Let’s talk about a problem - software cannot be trusted anymore. In the past, if I allowed an app to send me notifications, I’d get alerted for things I wanted to hear about. Now every app uses spurious notifications as a way to artificially boost their daily active user count. I am one by one having to shut off notifications on apps that used to be reliable products. I’ve disabled notifications on linkedin because it keeps sending me ads and random unnecessary alerts.
Even worse, companies are subject to neverending pressure to drive up usage and revenue. First they sell ads. When ad blockers become common, they move to subscriptions. When subscription revenue isn't enough, they bring back ads for subscribers - but now the subscribers can't avoid them.
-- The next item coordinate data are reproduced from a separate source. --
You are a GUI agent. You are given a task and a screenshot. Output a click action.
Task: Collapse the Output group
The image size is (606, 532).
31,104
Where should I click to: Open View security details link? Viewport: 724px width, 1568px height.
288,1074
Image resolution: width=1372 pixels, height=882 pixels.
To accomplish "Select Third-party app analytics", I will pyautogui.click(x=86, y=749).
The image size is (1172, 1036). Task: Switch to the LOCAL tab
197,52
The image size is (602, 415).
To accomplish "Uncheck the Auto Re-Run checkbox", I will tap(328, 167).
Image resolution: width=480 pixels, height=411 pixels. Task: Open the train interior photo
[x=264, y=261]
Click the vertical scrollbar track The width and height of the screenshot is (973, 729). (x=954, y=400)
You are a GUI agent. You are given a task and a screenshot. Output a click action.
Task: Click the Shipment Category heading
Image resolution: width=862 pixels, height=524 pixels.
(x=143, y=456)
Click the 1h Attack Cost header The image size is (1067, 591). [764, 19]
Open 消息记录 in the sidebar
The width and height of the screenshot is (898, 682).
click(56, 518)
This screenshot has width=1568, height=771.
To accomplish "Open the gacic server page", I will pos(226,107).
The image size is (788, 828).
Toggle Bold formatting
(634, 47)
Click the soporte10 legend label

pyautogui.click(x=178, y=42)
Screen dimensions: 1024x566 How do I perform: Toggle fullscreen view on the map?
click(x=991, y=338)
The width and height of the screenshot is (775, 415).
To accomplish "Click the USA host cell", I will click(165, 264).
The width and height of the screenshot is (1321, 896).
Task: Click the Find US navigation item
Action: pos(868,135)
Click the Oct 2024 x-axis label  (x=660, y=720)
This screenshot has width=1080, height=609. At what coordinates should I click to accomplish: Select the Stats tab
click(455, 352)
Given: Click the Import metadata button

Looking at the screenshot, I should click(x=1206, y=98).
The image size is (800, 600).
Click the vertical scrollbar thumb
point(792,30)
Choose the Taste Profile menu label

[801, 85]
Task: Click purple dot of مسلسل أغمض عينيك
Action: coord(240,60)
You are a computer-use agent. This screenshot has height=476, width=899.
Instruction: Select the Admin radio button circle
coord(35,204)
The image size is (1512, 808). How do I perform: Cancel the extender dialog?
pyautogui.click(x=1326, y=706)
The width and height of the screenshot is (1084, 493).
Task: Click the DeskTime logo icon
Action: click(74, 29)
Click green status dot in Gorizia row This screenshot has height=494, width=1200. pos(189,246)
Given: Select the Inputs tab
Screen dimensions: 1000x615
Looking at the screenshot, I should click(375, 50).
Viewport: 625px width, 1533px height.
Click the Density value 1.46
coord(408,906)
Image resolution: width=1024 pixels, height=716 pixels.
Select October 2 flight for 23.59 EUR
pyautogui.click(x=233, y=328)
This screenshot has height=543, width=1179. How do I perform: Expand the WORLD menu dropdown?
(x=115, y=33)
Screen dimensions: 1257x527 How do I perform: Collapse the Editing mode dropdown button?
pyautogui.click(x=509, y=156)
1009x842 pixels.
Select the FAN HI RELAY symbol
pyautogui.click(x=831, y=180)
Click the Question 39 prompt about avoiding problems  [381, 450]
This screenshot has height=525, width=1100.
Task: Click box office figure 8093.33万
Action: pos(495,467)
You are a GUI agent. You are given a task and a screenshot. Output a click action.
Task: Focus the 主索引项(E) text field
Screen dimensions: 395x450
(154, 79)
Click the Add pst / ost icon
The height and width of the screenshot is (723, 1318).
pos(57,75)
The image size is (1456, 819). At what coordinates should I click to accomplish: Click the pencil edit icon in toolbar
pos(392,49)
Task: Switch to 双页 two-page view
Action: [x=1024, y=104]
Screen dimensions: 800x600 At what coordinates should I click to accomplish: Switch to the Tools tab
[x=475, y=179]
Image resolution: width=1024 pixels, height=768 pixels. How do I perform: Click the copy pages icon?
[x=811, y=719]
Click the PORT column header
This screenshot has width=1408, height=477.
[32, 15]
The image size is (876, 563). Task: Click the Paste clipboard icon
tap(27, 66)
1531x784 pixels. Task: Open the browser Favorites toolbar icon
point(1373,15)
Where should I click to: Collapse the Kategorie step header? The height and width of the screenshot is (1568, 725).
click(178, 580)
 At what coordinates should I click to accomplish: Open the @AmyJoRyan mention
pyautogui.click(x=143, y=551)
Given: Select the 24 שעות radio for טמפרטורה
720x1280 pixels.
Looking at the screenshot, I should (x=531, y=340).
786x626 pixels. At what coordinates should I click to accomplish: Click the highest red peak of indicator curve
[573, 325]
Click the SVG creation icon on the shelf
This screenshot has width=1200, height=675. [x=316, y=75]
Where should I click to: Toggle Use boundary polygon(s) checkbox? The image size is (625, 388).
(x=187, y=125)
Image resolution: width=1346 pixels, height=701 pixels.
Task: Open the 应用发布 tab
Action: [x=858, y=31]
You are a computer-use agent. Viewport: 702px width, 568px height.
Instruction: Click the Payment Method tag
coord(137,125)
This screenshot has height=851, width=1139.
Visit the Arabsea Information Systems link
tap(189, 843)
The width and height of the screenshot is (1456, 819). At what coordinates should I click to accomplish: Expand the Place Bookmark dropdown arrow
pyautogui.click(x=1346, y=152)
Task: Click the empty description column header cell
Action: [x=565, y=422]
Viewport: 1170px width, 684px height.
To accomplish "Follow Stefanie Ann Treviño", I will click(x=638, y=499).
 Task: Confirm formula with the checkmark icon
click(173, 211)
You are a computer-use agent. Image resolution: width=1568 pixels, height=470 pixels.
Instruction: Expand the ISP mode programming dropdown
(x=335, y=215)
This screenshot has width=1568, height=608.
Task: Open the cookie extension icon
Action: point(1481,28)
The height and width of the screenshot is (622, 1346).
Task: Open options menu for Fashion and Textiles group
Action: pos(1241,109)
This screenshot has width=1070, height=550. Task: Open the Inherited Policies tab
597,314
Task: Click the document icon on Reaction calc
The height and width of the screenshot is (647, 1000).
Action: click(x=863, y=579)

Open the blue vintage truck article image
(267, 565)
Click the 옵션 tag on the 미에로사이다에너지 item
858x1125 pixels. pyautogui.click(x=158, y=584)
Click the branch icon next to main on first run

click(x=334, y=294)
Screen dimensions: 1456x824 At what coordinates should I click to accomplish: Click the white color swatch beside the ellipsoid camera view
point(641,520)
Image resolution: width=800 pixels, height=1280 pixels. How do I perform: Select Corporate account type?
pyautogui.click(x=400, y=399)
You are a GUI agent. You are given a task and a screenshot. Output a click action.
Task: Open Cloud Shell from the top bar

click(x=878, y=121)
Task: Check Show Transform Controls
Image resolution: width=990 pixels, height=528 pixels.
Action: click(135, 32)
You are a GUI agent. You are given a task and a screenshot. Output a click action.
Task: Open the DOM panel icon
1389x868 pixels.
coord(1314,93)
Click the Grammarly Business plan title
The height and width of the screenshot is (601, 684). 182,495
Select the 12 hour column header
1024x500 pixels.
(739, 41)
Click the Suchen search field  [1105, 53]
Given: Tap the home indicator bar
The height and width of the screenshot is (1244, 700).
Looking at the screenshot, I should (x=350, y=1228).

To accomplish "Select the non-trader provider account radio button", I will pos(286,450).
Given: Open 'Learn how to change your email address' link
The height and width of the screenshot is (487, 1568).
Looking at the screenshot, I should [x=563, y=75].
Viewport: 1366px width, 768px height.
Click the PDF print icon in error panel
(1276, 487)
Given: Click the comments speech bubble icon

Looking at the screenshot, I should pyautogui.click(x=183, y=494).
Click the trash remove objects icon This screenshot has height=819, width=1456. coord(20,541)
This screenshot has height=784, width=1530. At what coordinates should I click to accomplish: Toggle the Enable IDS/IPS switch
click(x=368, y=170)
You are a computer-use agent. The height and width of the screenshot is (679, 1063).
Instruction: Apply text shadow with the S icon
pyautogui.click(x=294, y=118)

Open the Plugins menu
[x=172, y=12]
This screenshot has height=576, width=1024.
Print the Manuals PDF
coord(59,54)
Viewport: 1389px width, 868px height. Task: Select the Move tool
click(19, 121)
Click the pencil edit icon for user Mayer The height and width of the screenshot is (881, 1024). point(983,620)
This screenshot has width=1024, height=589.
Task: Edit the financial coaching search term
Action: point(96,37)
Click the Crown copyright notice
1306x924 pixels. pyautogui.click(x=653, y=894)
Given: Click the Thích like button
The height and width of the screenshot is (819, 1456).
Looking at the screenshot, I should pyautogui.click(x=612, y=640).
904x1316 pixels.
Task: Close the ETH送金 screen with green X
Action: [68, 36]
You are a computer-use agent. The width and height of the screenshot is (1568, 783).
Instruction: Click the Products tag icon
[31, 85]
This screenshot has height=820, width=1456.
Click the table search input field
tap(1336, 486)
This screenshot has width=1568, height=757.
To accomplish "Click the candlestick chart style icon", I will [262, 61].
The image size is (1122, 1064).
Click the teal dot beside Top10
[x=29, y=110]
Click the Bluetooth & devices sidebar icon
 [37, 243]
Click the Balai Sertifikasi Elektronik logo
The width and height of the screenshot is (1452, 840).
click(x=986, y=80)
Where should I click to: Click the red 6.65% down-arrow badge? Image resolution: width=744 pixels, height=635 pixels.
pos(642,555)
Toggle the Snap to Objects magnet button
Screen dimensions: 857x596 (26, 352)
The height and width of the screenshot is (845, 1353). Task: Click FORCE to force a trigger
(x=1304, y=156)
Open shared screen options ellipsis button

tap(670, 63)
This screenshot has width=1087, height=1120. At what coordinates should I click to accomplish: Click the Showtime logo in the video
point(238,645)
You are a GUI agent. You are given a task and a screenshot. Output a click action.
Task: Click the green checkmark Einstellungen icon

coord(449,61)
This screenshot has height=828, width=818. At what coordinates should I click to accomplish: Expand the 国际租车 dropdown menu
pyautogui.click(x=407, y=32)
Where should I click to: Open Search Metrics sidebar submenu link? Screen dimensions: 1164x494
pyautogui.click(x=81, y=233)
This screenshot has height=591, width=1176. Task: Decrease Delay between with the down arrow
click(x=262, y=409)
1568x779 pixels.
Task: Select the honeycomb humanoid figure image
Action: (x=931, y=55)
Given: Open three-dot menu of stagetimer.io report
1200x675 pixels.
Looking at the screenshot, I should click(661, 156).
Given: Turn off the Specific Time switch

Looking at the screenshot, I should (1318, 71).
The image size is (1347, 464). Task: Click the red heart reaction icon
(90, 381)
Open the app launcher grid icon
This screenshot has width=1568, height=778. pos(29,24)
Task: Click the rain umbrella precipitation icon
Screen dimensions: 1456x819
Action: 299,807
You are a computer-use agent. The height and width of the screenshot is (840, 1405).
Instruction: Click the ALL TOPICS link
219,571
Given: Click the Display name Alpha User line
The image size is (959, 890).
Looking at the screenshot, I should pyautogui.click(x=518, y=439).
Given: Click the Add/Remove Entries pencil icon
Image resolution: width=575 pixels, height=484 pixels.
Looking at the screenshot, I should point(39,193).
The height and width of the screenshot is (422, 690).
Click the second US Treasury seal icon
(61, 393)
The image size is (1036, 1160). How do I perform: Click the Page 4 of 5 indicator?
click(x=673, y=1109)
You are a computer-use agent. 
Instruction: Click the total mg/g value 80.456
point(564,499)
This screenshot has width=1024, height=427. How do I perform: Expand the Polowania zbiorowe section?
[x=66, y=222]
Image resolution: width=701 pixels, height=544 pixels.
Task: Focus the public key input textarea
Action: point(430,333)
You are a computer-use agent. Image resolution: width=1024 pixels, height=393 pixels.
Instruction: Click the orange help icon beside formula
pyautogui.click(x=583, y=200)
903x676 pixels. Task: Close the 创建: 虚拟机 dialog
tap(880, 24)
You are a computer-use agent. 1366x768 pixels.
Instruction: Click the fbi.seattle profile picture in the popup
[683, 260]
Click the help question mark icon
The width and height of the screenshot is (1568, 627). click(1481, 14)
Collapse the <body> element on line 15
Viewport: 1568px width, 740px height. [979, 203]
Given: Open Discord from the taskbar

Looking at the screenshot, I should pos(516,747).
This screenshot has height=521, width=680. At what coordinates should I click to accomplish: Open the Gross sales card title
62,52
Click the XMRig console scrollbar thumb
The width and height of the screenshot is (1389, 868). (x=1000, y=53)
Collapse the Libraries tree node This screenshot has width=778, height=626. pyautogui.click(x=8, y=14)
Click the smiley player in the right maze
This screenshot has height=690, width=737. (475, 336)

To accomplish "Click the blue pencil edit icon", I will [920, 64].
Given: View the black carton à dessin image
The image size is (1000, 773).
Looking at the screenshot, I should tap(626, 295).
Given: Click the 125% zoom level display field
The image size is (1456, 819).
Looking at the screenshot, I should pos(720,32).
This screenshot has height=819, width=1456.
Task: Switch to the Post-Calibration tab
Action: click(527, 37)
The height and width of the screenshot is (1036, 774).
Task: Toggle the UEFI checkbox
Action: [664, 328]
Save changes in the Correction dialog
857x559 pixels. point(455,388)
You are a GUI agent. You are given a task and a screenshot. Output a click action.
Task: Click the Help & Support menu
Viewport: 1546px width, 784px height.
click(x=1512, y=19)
This is why I canceled @TheAtlantic - my paid membership now includes unskippable advertising.

@Tedspence @TheAtlantic revenue – I can see that, from a commercial perspective; actually, you'd aim at profit, not revenue, and yes, having ads costs you (if just through disgruntling customers, but also in administration, development and IT ops).

But there's no reason that *usage* is but a very weak proxy. Yet, I've uninstalled apps just because they kept adding new notification categories each update.
Who will happily follow a *new* notification after suppressing the last five categories?

@Tedspence
And you're probably on point with the daily usage observations – this is external, artificial pressure that you yield to in order to be allowed to play the game – to be a top-listed app, instead of one that appears in the fifth position in a search on the respective app store. Such a stupid way of Google & Co to poison their own pond.
@funkylab The intense pressure for continual exponential growth drives every app to start abusing whatever privileges a user gives it.
@funkylab In many ways it's the same sinister dynamic as the one that drives companies to constantly ratchet up the requests for tips. Incentives drive companies to advertise low prices while driving down employment costs, in the expectation that someone else will cover the gap if they just make the default tip percentage on the credit card terminal higher every year.
@funkylab @Tedspence I swear, my biggest ask for the Play Store (Google's store for android) is a filter that hides apps with advertising.
@funkylab @TheAtlantic A real opportunity for #Apple would be to allow users to report inappropriate or unwanted notifications in apps. That would rapidly highlight the problem that some apps have major issues with spamming users!